Last week, following the storming of Washington DC’s Capitol building, US President Donald Trump’s ban from Twitter, Facebook and Instagram (for a full list click here) has led to some questions about the legal status and regulation of social media companies.

Twitter – Permanently Suspended

Twitter has been US President Trump’s chosen means of regular and instant, direct communication with the public, to bypass the media, and this has been one thing that has set his presidency apart from previous ones.

Twitter states in its rules relating to world leaders that “we assess reported Tweets from world leaders against the Twitter Rules, which are designed to ensure people can participate in the public conversation freely and safely”. Twitter said the permanent suspension of President Trump’s account happened after it had made clear “going back years” that world leader’s accounts were not above the rules and could not be used to incite violence.  Following President Trump’s 12-hour suspension on Wednesday, Twitter’s warning that any further breaches of its rules would result in a ban, Twitter examining President Trump’s tweets in the context of last Wednesday’s events, and following 2 further offending Tweets on Friday, Twitter stated that his account was suspended (permanently) due to “risk of further incitement of violence”.

Calls for Twitter to ban/suspend President Trump have been made over many years as highlighted by Michelle Obama’s tweet last Thursday which accused tech giants of having enabled his “monstrous” behaviour.

Facebook and Instagram

Last Thursday, following the events in Washington, Facebook’s CEO Mark Zuckerberg banned President Donald Trump indefinitely from Facebook’s platform, and from Instagram.  On his own Facebook account, in addition to pointing out that Facebook had removed or labelled some of the President’s content over the past few years, Mr Zuckerberg stressed the importance of a peaceful period leading up to Joe Biden’s inauguration, and said of President Trump “we are extending the block we have placed on his Facebook and Instagram accounts indefinitely and for at least the next two weeks until the peaceful transition of power is complete”.

Parler App Suspended and Removed

The shocking events in Washington have also led to the Parler ‘free speech’ app, reported to be popular among supporters of US President Donald Trump and right-wing conservatives, being dropped by Google Play, Amazon’s AWS hosting service and the Apple app store.  This has left the app offline and facing a very uncertain future as Parler’s CEO John Matze cited the need by big tech companies to “kill competition in the marketplace” and a war on “free speech” as the real reasons for the dropping of the app. Some users had been attracted to the app after being censored/suspended after expressing certain views on other platforms e.g., Facebook and Twitter, and there were rumours that President Trump planned to switch to Parler following his Twitter account being suspended.

Questions Over Regulation

The banning/suspension of President Trump’s accounts by Facebook and Twitter have led many, including the UK’s Health Secretary Matt Hancock to question whether, since the big social media platforms appear to be taking editorial decisions, they should be treated as ‘publishers’ rather than platforms and, therefore, subject to the same regulations as other publishers.

Section 230

Also, there is now some speculation that Section 230 of the Communications Decency Act (CDA) in the US, the law that gives tech companies the ability to decide how to moderate content on their own platforms and crucially, to shield their platforms from liability for what their users post could be under review when Joe Biden becomes the president.  Despite being a keen user of Twitter, President Trump has also been one of many political and other figures who for some time have supported a review of Section 230.

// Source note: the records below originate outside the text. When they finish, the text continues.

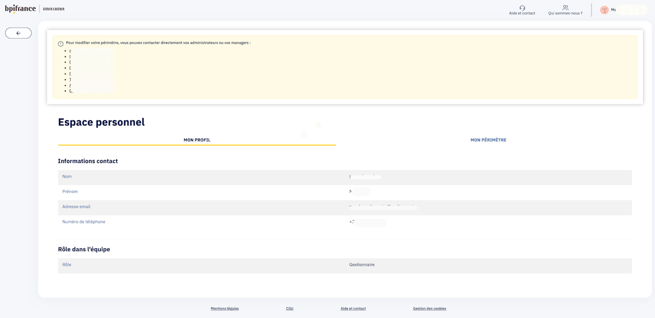Click the Numéro de téléphone row
655x318 pixels.
pos(345,222)
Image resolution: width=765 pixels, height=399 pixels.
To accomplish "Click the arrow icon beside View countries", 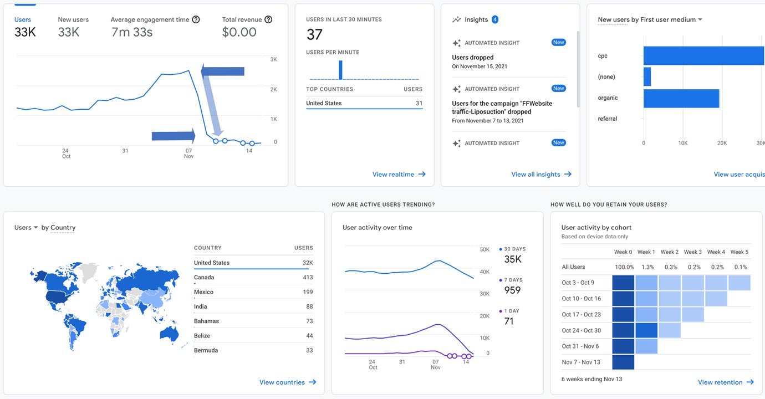I will (x=313, y=382).
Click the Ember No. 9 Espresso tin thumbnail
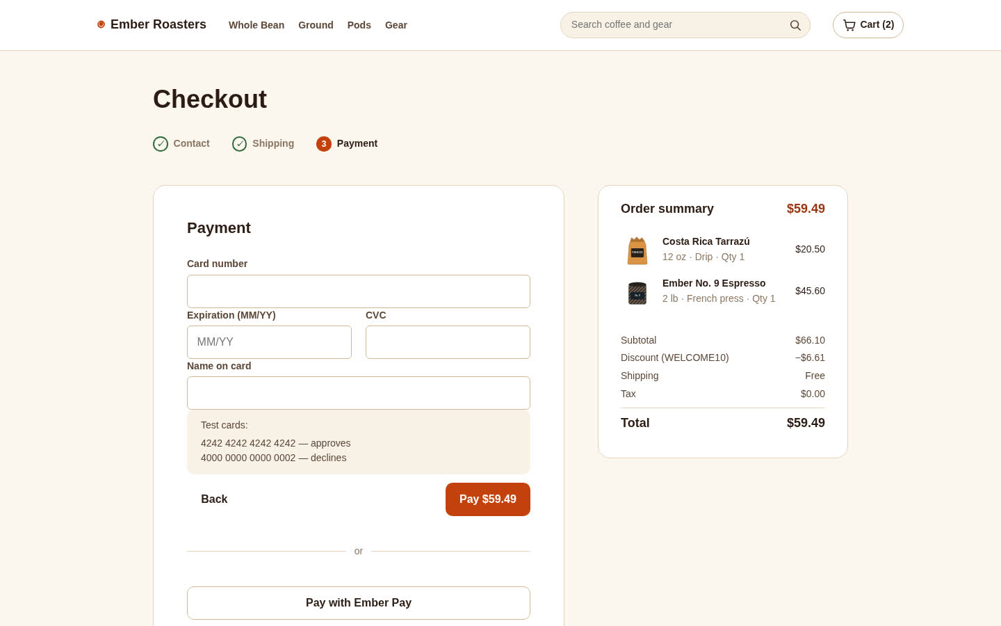Viewport: 1001px width, 626px height. 637,293
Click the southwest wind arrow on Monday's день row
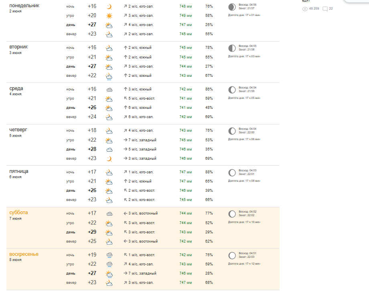369x291 pixels. tap(126, 25)
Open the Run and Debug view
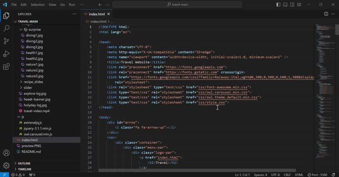The image size is (339, 177). 6,54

What Does This Mean For Your Business?

The action taken Facebook and Twitter following the events in Washington last week may have strengthened the argument of many long-time critics in terms of the need to look again at whether the social media giants should be classed as publishers and whether they should have the protection so far afforded by Section 230.  Facebook and Twitter may argue that it’s simply a case of clearly laid out rules being broken (see Twitter’s arguments about its approach to how World Leaders can use its accounts (refer : ). Although, with the new President Biden, some commentators are predicting that more pressure for change and possibly regulation may be heading Facebook and Twitter’s way.

The recent events in Washington are also an example of how brands can be very quickly and catastrophically damaged by bad behaviour linked to their owners/founders.  Signs that the Trump brand is likely to be damaged beyond repair and to become somewhat toxic to other businesses and organisations are already starting to show e.g., the PGA now looking to move the 2022 PGA Championship from President Trump’s Bedminster club.